RUBÉN GUERRERO

16 de abril de 2015 / 12:51 p.m.

Con la misma cantidad de puntos (19) e idéntica presión, Cruz Azul y Tigres se encontraron en la grama del estadio Azul. La Máquina encaró el encuentro con lo mejor que tenía a su disposición, incluido Roque Santa Cruz componiendo el ataque, con todo y las dudas que habían permeado su desempeño antes del cotejo frente a los del Tuca Ferretti. La fórmula y apuesta le dio resultados a Luis Fernando Tena, pues el paraguayo anotó doblete y encaminó a su club al triunfo.

CON INTENSIDAD

El partido comenzó fuerte, trepidante. Cruz Azul no se guardó recato en su juego. Al minuto 3, en un tiro de esquina que logró conectar Francisco Maza Rodríguez para prolongar al trayecto del balón, Santa Cruz se elevó en el aire, conectó el esférico y derrotó a Nahuel Guzmán, perforando la meta enemiga. La tribuna gritó el tanto del paraguayo. La anotación celeste acabó con una racha de 304 minutos sin que los de La Noria le marcaran a Tigres.

Con el gol en contra, los de la Sultana del Norte trataron de responder, apretaron en la parte de arriba y mordieron al rival cada vez que estos tenían la posesión de la redonda. Sin embargo, el nerviosismo se hizo presente de la zaga felina, que con un despiste y un empujón sobre Alemao, de Iván estrada, se decretó penal a favor de los locales, cuando apenas se disputaba el 13’. Una vez más, con tranquilidad y fuerza, Santa Cruz se hizo presente en el marcador. El atacante guaraní definió con un potente disparo hacia el costado derecho de Nahuel.

En menos de 20 minutos de juego, Cruz Azul ganaba y ganaba con autoridad. Los celestes mantuvieron el orden defensivo y el hambre en la ofensiva, pese a que la ventaja era importante. Tuca Ferretti, desesperado, manoteaba, daba instrucciones desde su zona técnica, pero no lograba contagiar la intensidad y su ímpetu a sus pupilos; Luis Fernando Tena, más ecuánime, apenas si había festejado los goles con un par de aplausos.
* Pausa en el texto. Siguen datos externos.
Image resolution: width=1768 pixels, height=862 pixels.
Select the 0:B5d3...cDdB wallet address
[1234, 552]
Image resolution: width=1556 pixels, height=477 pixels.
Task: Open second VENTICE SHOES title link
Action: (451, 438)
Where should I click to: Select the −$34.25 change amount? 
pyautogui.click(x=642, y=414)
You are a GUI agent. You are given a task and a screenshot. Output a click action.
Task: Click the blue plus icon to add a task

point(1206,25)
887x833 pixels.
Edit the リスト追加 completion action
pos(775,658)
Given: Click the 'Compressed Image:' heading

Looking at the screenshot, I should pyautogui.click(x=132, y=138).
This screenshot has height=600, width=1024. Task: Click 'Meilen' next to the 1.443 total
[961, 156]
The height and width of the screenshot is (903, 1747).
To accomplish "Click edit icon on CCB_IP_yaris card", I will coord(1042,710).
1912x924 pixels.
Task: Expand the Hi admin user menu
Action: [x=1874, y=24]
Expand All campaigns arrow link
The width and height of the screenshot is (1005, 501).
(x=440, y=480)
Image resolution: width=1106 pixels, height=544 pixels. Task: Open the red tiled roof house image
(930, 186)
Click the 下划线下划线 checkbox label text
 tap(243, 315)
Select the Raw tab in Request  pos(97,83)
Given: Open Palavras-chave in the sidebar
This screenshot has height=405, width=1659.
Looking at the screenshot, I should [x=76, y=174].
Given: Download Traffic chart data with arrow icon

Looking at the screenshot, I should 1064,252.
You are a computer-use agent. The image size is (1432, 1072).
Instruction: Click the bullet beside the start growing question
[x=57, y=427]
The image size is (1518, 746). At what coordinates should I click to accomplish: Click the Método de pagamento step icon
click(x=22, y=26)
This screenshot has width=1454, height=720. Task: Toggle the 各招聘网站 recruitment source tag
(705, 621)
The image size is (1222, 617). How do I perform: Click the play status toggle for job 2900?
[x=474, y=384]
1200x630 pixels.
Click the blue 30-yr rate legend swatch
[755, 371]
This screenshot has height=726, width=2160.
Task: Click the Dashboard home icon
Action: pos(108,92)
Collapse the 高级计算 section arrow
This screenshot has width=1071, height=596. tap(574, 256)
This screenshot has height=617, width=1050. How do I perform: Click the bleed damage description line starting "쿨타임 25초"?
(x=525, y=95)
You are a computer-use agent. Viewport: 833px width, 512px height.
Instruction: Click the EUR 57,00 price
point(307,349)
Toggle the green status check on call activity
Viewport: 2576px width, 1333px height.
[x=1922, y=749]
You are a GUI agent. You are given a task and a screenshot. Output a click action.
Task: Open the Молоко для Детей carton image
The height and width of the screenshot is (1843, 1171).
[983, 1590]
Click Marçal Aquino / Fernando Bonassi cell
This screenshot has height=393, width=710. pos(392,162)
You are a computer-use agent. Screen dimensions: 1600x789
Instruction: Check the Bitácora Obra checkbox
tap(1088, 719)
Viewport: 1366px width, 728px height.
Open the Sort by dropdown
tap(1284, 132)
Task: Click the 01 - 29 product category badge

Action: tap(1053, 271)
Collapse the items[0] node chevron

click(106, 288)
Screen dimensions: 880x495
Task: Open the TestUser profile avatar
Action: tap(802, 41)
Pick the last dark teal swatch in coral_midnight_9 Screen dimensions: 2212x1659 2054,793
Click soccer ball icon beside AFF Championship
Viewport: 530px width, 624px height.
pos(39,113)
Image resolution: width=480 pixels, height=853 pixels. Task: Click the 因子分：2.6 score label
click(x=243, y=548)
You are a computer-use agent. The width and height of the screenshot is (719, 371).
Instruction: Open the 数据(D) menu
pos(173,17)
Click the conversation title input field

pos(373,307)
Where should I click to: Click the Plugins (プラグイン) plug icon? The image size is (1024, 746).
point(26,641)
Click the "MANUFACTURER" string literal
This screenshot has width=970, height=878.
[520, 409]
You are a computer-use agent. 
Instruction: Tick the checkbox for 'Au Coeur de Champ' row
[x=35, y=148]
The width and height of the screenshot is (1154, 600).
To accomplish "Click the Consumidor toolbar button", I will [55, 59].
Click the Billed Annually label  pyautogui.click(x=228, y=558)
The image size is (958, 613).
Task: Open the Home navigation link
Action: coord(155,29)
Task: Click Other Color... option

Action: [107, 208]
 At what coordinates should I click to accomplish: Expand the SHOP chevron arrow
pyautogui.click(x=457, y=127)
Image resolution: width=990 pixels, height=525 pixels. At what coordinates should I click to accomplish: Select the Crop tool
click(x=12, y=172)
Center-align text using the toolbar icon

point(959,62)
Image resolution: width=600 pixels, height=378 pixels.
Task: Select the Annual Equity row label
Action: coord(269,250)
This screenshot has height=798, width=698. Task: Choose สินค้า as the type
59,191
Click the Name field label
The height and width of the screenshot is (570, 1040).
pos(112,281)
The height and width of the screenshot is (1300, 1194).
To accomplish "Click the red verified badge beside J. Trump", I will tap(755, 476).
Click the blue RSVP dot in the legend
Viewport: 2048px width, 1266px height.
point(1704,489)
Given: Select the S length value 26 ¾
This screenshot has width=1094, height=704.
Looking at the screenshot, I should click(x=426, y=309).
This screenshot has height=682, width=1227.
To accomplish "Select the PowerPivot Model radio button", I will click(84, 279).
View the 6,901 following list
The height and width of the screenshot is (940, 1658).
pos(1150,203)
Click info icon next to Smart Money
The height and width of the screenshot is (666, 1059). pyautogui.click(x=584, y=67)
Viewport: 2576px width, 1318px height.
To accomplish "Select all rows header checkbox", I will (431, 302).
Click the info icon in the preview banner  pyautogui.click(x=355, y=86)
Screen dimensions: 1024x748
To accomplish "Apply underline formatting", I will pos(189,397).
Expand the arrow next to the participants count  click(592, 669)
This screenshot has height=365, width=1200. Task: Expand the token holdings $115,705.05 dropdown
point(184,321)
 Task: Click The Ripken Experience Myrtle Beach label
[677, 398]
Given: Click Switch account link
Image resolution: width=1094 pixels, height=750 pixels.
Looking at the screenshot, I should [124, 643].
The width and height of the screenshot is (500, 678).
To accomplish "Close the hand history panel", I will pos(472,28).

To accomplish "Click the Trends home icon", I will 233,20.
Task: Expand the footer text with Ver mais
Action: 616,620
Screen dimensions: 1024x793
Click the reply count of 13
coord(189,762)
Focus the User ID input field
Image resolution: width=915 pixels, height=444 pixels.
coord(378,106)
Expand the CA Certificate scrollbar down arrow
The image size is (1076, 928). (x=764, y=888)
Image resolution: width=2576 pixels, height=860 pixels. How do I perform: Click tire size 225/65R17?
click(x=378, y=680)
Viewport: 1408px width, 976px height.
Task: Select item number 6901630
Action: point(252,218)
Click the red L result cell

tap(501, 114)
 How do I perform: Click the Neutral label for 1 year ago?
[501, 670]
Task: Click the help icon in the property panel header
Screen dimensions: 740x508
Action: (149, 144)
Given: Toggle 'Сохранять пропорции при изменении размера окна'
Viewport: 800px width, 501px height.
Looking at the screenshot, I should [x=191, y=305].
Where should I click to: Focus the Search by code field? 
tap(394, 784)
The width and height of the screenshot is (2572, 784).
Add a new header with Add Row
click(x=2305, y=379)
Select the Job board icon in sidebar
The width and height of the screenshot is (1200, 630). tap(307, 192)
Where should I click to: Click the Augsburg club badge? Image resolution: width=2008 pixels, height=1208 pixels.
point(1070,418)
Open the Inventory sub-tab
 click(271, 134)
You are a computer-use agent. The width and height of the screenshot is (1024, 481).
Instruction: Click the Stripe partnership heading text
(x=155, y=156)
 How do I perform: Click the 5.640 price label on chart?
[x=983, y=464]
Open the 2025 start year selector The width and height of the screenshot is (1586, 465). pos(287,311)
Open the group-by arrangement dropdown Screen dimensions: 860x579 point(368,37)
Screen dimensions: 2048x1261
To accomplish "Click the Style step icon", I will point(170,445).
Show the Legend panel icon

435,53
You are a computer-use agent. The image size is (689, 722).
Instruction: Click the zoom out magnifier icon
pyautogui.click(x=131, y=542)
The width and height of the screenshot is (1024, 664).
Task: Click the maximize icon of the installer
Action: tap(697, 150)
El cierre del primer tiempo perdió aquello que hizo interesante la primera mitad de los 45 minutos iniciales: el vértigo. Tigres, por su parte, se dedicó a hilvanar toques en el mediocampo, intentando encontrar un recoveco en el planteamiento de La Máquina, pero le fue imposible ante la mejor defensiva del certamen (9 recibidos en 13 cotejos disputados). Cruz Azul se relajó, sí, aguardando lo que podía deparar un complemento en el que pudiera incrementar su ventaja.

FALTÓ REACCIÓN

En el segundo tiempo, Tigres comenzó con más vehemencia su iniciativa de ofender, de ir al ataque. Los celestes, tranquilos, aguantaron; los de casa respondían con argumentos firmes: pequeñas asociaciones, velocidad y desborde. Aunque el planteamiento táctico había funcionado para tomar ventaja, muy pronto, al 56’, Tena modificó su parado y le dio ingreso a Mauro Formica, que ofrecía mayor retención de la pelota, además de incrementar la posibilidad de crear volumen de juego en la última línea.

El aparato ofensivo de La Máquina perdió peso. Roque ya no corría lo mismo y Joao deambuló en la cancha sin éxito; Formica no consiguió lo que Alemao sí, más que asociarse, sumarse al frente y encontrar el espacio para llegar hasta el área de la visita. Con la inoperancia de su equipo, la afición comenzó con la silbatina en protesta del espectáculo en el terreno de juego. Las críticas arreciaban, al igual que lluvia sobre el césped.

Como última solución a la sequía del complemento, el Flaco mandó a Alejandro Vela para nutrir la banda izquierda, en sustitución de un Joao Rojas sin determinación en la misma parcela; con todo y las modificaciones, Cruz Azul no logró aumentar la ventaja en el marcador. Los celestes ofrecieron una óptima primera media hora en el inicio del duelo, pero se difuminaron en el segundo tiempo. Aún así, les alcanzó para conseguir el triunfo ante unos tristes Tigres.

La Máquina llegó a 22 unidades y no pierde en su casa desde el 21 de febrero. Mientras que los dirigidos por Tuca Ferretti culminaron en la grama del recinto de la Colonia Nochebuena con una racha de tres encuentros sin encontrar derrota en su andar. Ambos, con aspiraciones de entrar en la fase final del certamen.